Le occasioni per incontrare persone nuove sono infinite: altri ospiti del tuo ostello, un abitante del posto desideroso di darti indicazioni o qualcuno che attacca bottone davanti a un caffè.
E se non hai ancora incontrato nessuno con cui fare amicizia, non temere: nei luoghi più turistici capita spesso di trovare abitanti del posto che hanno trasformato fare foto ai visitatori in un lavoro.
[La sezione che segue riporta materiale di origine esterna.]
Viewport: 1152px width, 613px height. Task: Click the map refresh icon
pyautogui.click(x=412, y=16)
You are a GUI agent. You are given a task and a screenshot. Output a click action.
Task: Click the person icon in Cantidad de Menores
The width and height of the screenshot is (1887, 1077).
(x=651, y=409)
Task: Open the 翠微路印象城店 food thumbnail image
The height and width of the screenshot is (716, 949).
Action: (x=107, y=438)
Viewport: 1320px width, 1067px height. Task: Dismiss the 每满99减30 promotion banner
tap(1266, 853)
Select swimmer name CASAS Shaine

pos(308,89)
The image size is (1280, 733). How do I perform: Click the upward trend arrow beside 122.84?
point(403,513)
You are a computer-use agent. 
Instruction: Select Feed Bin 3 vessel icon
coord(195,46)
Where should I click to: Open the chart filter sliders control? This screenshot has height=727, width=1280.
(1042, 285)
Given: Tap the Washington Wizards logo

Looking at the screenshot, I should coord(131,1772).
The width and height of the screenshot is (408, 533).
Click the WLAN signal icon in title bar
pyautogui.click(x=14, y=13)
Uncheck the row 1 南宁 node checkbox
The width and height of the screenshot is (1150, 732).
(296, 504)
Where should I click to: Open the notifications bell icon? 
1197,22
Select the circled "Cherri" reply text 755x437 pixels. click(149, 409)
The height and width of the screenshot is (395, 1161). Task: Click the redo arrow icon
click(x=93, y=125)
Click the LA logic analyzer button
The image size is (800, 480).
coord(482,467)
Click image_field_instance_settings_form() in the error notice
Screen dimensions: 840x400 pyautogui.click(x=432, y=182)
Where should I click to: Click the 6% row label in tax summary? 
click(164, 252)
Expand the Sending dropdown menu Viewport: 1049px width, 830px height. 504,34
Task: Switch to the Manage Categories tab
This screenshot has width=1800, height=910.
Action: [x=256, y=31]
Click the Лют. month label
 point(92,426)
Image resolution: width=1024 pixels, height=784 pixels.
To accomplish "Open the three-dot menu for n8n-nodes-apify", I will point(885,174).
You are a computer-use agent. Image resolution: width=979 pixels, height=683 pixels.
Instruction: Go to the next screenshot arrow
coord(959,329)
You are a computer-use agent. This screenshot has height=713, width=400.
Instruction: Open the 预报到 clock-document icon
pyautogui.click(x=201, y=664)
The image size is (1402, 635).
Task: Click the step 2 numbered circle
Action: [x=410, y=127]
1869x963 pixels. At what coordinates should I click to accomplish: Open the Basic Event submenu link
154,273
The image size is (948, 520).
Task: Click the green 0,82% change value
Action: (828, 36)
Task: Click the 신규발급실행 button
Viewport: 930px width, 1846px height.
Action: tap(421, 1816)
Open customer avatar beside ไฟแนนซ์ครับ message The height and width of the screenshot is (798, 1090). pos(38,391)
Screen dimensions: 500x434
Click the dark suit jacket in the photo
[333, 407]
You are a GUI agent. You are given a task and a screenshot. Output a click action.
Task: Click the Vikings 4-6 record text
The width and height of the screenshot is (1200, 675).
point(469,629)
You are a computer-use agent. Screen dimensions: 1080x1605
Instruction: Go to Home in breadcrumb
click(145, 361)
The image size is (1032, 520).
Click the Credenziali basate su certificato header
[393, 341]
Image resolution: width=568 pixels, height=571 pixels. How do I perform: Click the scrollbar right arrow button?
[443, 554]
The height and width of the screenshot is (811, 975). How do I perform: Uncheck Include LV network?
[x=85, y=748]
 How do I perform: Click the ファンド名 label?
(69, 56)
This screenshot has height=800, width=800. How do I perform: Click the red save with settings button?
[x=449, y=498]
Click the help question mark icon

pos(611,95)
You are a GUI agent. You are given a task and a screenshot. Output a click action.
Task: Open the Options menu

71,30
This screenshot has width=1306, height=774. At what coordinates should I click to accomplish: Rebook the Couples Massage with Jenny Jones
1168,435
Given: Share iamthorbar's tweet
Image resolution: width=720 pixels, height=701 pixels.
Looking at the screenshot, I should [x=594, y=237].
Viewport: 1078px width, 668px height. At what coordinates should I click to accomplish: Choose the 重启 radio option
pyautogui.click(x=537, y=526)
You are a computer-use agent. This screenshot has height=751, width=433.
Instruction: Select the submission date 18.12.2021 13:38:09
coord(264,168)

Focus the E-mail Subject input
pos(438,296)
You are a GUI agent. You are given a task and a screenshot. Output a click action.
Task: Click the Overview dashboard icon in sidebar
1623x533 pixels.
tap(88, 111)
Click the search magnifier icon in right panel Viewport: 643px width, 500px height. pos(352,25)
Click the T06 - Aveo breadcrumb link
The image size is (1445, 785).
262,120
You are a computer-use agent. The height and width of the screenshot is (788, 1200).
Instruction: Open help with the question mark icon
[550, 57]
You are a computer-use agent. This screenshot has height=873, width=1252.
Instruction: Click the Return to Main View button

Per una piccola mancia, ti regaleranno immagini perfette, degne del tuo prossimo sfondo.
Sanno esattamente dove posizionarti per ottenere la luce migliore, qual è l'angolazione che ti valorizza di più e quali impostazioni usare per una foto che continuerai a riguardare a lungo anche dopo la fine del viaggio.
Con il tuo nuovo amico, o con un fotografo locale semi-professionista, scattare foto durante un viaggio in solitaria non sarà più un problema.
Troppe persone nella foto? La luce non è quella giusta? Oppure non sei proprio dove vorresti nell'inquadratura? Anche seguendo tutti i nostri consigli, a volte lo scatto non sarà perfetto. Ma niente panico: i modi per correggerlo non mancano.
App come Lightroom e VSCO, o anche gli strumenti di editing integrati nel telefono, ti permettono di regolare la luce, eliminare gli elementi di disturbo, bilanciare i colori o raddrizzare l'inquadratura. Perfino i photobomber più fastidiosi spariranno in pochi secondi.
Queste app partono dal presupposto che non tutti sono esperti di editing, ed è per questo che includono un pratico pulsante "auto" che fa il lavoro al posto tuo. Grazie all'IA, analizza la foto e regola automaticamente tonalità, colore e illuminazione per migliorarla all'istante. Così, il tuo scatto è pronto per essere pubblicato o aggiunto alla tua raccolta di ricordi di viaggio.